We would be remiss if we also didn’t at least mention that 343 or approximately 80% of the 420 local bond and tax measures have passed. This includes $32 billion in facility bonds of which $23 billion is for school construction and $7.2 billion for transit, homeless housing and services, and affordable housing. Voters see these local measures as effective mechanisms for addressing key issues, needs and concerns that they feel are going unmet or underfunded. Unlike voting for a candidate or a statewide ballot proposition that would implement a new policy, local ballot measures provide voters with a tangible way to get something done in their communities.

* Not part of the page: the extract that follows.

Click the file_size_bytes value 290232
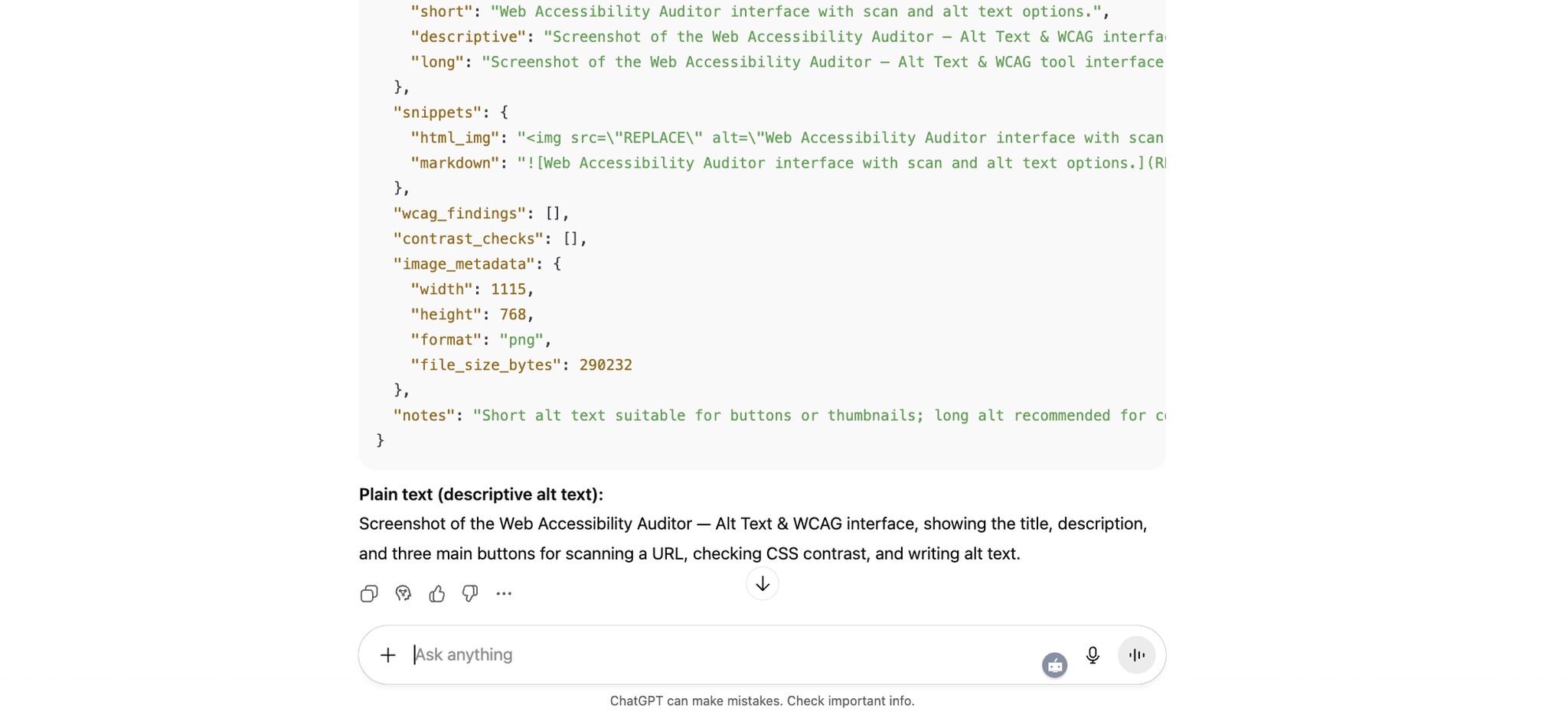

It also reinforces the notion that voters are willing to impose additional taxes upon themselves for specific localized benefits.
 
We are pleased that these results were mostly a net positive for the state. We remain reasonably confident that California will retain its recent fiscal discipline and that the state and most local entities will manage their long-term liabilities while identifying new revenue sources to address capital needs.
 
However, we remain cautious about the process. Any state with a proposition process where the electorate is asked to weigh in directly on fiscal issues and complex, politically charged programs, is a credit concern and could have an impact not only on state credits but underlying issuers within the state that rely on state funding. California’s initiative process is additionally troubling, more so that those, in say, Oregon and Colorado, as there is no stipulated time limit for a passed initiative to expire, no legislative vote before the initiative goes on the ballot, and no formal review of the text of the initiative prior to signature collection.
 
The complications arising from the initiative process continue to focus our attention on bonds that may not be as susceptible to the whims of the voters. Specifically, bonds secured by essential purpose enterprise systems or local government tax bases both located in affluent regions of the state. We continue to research and purchase a diversified variety of state and local credits that help provide appropriate risk-adjusted returns for our clients.